God, Not Another A.J. Reed Column

How fickle spring becomes. It was just yesterday we were reveling in the return of baseball. Now, we’re choking on the pollen and hot roster takes.

None has been hotter than the furor around #AstrosTwitter about A.J. Reed. The first base prospect was cut from big league camp on Monday, leaving Houston with three options in camp to replace Yuli Gurriel. Houston’s starting first baseman from last year’s World Series champs will miss time in April due to a five-game suspension for being dumb in said World Series and however much longer he’ll be out due to a fracture hamate bone in his hand.

That leaves first base wide open for a former top prospect who has many admirers among Astros fans. No, not Tyler White. The other guy. A.J. Reed. Who is in the best shape of his life and has a very impressive and not meaningless at all spring training batting line.

Why isn’t Reed getting a chance to shine? He didn’t get called up in September of last year. He isn’t getting any run to replace the replaceable Evan Gattis, who will be gone after this season anyway (or so the reasoning goes).

Reed is getting the shaft. The Astros front office is wrong.

At least, that’s the thinking on the pro-Reed side.

To be fair, they have a point. Reed hasn’t been given much of a chance. A.J. Hinch said as much earlier this spring. The Astros are a well-oiled machine that, I may not have mentioned, won the World Series last year. They also gave big money to a certain Cuban first baseman who had a nice Series himself.

But, Reed is a former top prospect who has nothing left to prove in the minors. That’s all true. It’s just not clear whether Reed has something to prove in the majors.

Bigger picture, though, we have a couple of options as fans when discussing moves like this.

A. We can accept the front office knows more than we do. Kevin Goldstein’s trilby knowledge alone is legendary. They also may know more about baseball and stuff, while having access to analytics that fans don’t.

B. We can trust our own eyes and scouting instincts on a player’s future. We can read all the top 100 lists and know what scouts say about his bat and read his stat line from the minors. We can surmise that Reed is destined for bigger things.

C. We can not care so much about players who will only have a job until May.

If we’re going from the perspective of “B,” we can admit that the Astros don’t know everything. They were wrong on J.D. Martinez. They didn’t develop Jon Singleton and never really gave Preston Tucker a shot. It’s infuriating for people who believe in those players.

And they might be right! I thought the same things about the Astros when they wouldn’t give Jason Lane a shot in the early 00’s. Turned out, Lane just needed to be used as a pitcher instead of as an outfielder.
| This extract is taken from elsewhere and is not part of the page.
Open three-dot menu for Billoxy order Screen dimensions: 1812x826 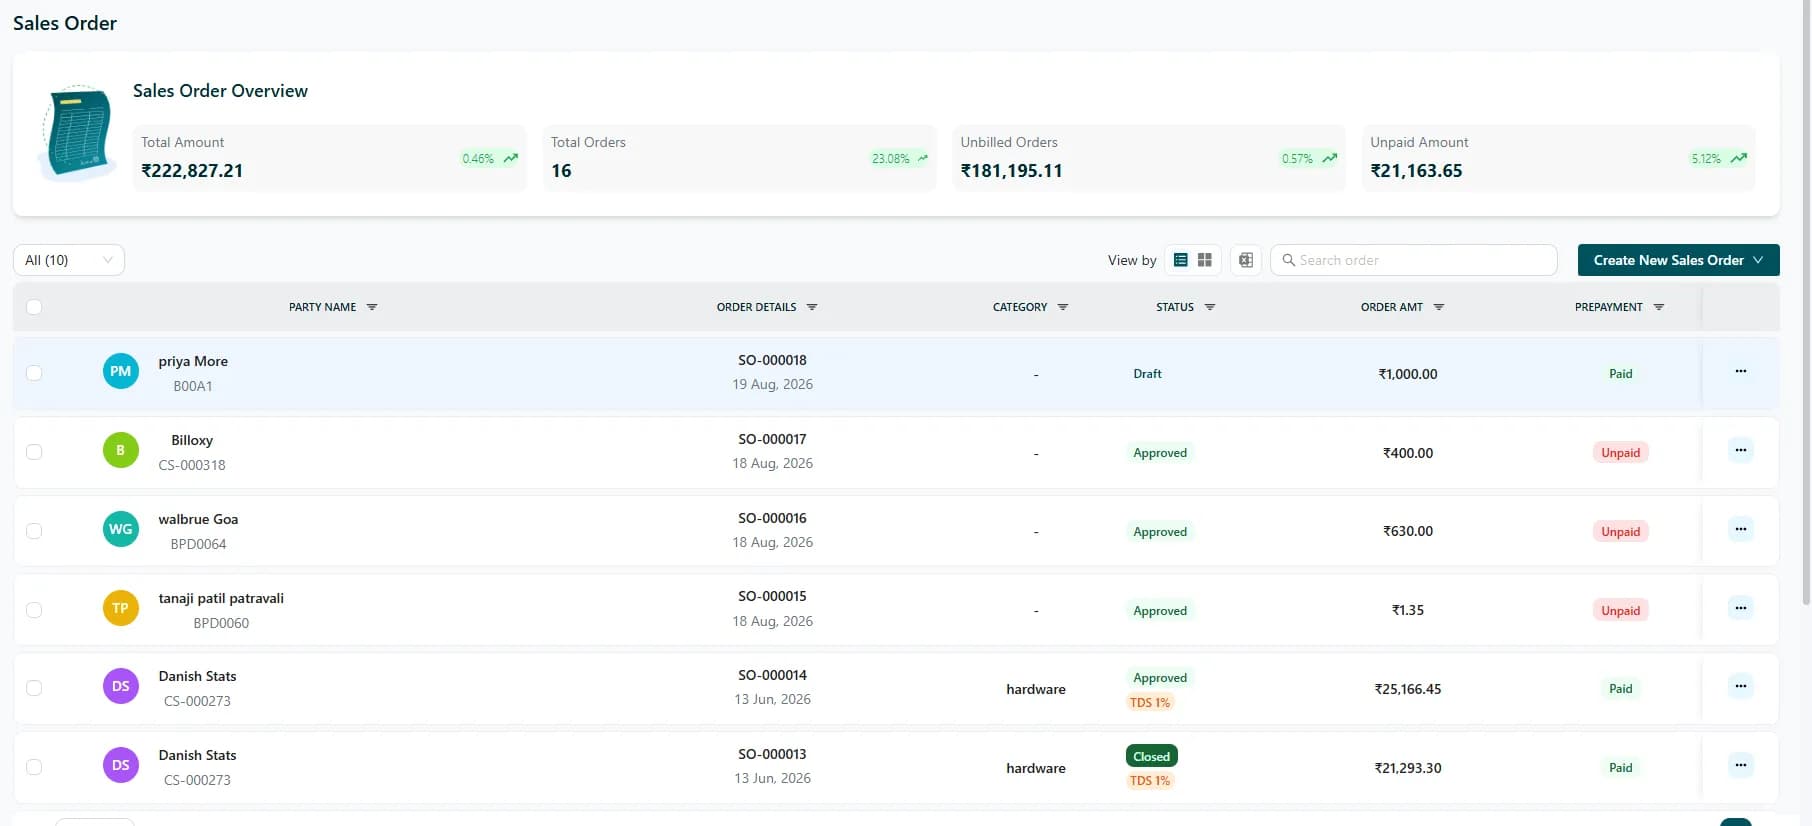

Was Lane just not worthy of a shot? Was his ceiling lower than expected? Or did he not pan out because Houston never gave him the at-bats when he was developing?

We’ll never know.

If we are going with the “A” group here, though, they have one big point in their favor. Houston just won a World Series and they did it largely thanks to player development. They astutely found pitchers like Charlie Morton and Will Harris while developing young stars like Carlos Correa and Alex Bregman. They added key free agents like Josh Reddick and traded for Brian McCann.

They made mistakes, but their evaluation process assuredly worked. They had a team deep enough to go toe-to-toe with the equally deep and analytics-centric Los Angeles Dodgers. And they won.

Can’t we trust this team to make personnel decisions?

Therein lies a fallacy, though. We’re appealing to authority like it means something. The Astros must know because they just won a World Series. They have the right stats that us dweebs don’t. They must know something we don’t.

It doesn’t mean they’re immune from criticism. Or making mistakes.

To criticize them here, you have to believe in A.J. Reed and his ceiling. I don’t, personally, but I know others do. And they’re not wrong.

I’m just not a good enough baseball scout to be so sure of his relative strengths as a player over guys like Tyler White or Evan Gattis. In fact, I’m only really sure of two things in baseball.

One is that I’m a giant idiot who is almost always wrong.

Two is that Kyle Tucker will be the next Ted Williams. If you don’t believe that, you can fight me.